YOUR OBJECTIVE: The records that follow are to be given again exactly.

DATA EXCERPTS:

-*-

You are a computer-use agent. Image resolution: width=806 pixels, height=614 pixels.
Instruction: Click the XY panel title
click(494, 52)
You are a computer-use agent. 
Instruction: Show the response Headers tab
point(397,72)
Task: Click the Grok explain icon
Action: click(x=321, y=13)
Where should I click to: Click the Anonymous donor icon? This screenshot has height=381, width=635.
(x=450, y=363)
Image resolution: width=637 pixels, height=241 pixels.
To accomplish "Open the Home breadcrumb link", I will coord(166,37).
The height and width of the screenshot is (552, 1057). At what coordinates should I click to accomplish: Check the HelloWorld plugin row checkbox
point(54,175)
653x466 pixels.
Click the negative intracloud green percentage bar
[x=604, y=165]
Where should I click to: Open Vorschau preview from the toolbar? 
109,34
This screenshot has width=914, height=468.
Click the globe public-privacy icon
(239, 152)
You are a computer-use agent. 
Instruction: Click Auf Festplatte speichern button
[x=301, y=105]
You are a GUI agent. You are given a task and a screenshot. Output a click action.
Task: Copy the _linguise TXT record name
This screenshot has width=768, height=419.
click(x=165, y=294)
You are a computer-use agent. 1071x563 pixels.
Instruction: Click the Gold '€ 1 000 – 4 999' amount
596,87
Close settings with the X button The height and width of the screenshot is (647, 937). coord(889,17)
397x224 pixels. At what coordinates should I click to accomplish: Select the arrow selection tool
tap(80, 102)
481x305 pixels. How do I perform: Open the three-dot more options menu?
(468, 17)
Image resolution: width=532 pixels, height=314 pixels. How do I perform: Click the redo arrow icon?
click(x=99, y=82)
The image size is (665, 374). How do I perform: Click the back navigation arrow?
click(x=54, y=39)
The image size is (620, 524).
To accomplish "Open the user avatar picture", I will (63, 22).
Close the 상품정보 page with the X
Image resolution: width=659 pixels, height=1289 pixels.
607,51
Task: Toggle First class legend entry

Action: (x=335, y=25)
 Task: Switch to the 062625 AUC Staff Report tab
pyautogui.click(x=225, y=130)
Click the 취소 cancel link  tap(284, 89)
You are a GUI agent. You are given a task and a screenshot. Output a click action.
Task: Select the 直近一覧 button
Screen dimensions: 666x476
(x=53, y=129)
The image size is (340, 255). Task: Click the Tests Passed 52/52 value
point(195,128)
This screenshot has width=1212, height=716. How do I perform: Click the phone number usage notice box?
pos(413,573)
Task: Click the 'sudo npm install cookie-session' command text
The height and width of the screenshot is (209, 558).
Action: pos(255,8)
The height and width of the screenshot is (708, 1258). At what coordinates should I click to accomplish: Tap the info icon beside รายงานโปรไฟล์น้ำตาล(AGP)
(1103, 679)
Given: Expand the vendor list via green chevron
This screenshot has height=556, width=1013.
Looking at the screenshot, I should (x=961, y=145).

-*-

ANSWER TO THIS EXERCISE:
You are a computer-use agent. Image resolution: width=806 pixels, height=614 pixels.
Instruction: Click the XY panel title
click(494, 52)
You are a computer-use agent. 
Instruction: Show the response Headers tab
point(397,72)
Task: Click the Grok explain icon
Action: click(x=321, y=13)
Where should I click to: Click the Anonymous donor icon? This screenshot has height=381, width=635.
(x=450, y=363)
Image resolution: width=637 pixels, height=241 pixels.
To accomplish "Open the Home breadcrumb link", I will coord(166,37).
The height and width of the screenshot is (552, 1057). At what coordinates should I click to accomplish: Check the HelloWorld plugin row checkbox
point(54,175)
653x466 pixels.
Click the negative intracloud green percentage bar
[x=604, y=165]
Where should I click to: Open Vorschau preview from the toolbar? 
109,34
This screenshot has width=914, height=468.
Click the globe public-privacy icon
(239, 152)
You are a computer-use agent. 
Instruction: Click Auf Festplatte speichern button
[x=301, y=105]
You are a GUI agent. You are given a task and a screenshot. Output a click action.
Task: Copy the _linguise TXT record name
This screenshot has width=768, height=419.
click(x=165, y=294)
You are a computer-use agent. 1071x563 pixels.
Instruction: Click the Gold '€ 1 000 – 4 999' amount
596,87
Close settings with the X button The height and width of the screenshot is (647, 937). coord(889,17)
397x224 pixels. At what coordinates should I click to accomplish: Select the arrow selection tool
tap(80, 102)
481x305 pixels. How do I perform: Open the three-dot more options menu?
(468, 17)
Image resolution: width=532 pixels, height=314 pixels. How do I perform: Click the redo arrow icon?
click(x=99, y=82)
The image size is (665, 374). How do I perform: Click the back navigation arrow?
click(x=54, y=39)
The image size is (620, 524).
To accomplish "Open the user avatar picture", I will (63, 22).
Close the 상품정보 page with the X
Image resolution: width=659 pixels, height=1289 pixels.
607,51
Task: Toggle First class legend entry

Action: (x=335, y=25)
 Task: Switch to the 062625 AUC Staff Report tab
pyautogui.click(x=225, y=130)
Click the 취소 cancel link  tap(284, 89)
You are a GUI agent. You are given a task and a screenshot. Output a click action.
Task: Select the 直近一覧 button
Screen dimensions: 666x476
(x=53, y=129)
The image size is (340, 255). Task: Click the Tests Passed 52/52 value
point(195,128)
This screenshot has width=1212, height=716. How do I perform: Click the phone number usage notice box?
pos(413,573)
Task: Click the 'sudo npm install cookie-session' command text
The height and width of the screenshot is (209, 558).
Action: pos(255,8)
The height and width of the screenshot is (708, 1258). At what coordinates should I click to accomplish: Tap the info icon beside รายงานโปรไฟล์น้ำตาล(AGP)
(1103, 679)
Given: Expand the vendor list via green chevron
This screenshot has height=556, width=1013.
Looking at the screenshot, I should (x=961, y=145).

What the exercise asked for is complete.